Regional industry leaders are calling for urgent reforms that would address high cost of transaction affecting businesses.
Speakers at a forum organised by global financial services form Ebury said currency fragmentation, broken payment rails, and the systemic barriers are holding back regional commerce.
The forum noted the long process especially enterprises face while trading in local currencies highlighting structural dysfunction facing traders, manufacturers, and logistics operators across East Africa.
“Moving products across East Africa is where the nightmare begins,” said Bidco Group Chairman Vimal Shah said.
“We only do dollars. The transaction is settled in New York.”
The impact on smaller traders is even more acute, from the mama mboga sourcing goods across the border to the hardware dealer importing from Uganda, every unnecessary step in the payment chain means more cost, more friction, and less profit.
Standard Chartered Bank Managing Director and Head of Transaction Banking Makabelo Malumane acknowledged the scale of the dollar dependency problem directly.
“How do we get from the dollar fix in every transaction?”
She pointed to Kenya’s newly enacted Virtual Asset Service Providers Act, 2025, as a potential mechanism to unlock faster and more efficient payment rails, signalling that regulatory modernisation may finally be catching up with the needs of traders on the ground.

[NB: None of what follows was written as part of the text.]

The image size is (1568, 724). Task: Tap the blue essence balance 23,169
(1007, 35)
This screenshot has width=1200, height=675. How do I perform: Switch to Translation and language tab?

According to Kennedy Osano, Senior Key Accounts Director for Africa at Ebury, the biggest structural gaps facing cross-border payment are market and currency fragmentation.
“There is a regulatory and compliance misalignment, with each country’s central bank operating under its own mandate, creating a patchwork of conflicting rules that makes every cross-border transaction more complicated and costly than it needs to be,” said Osano.
The forum brought together senior leaders from manufacturing, banking, asset management, and trade facilitation.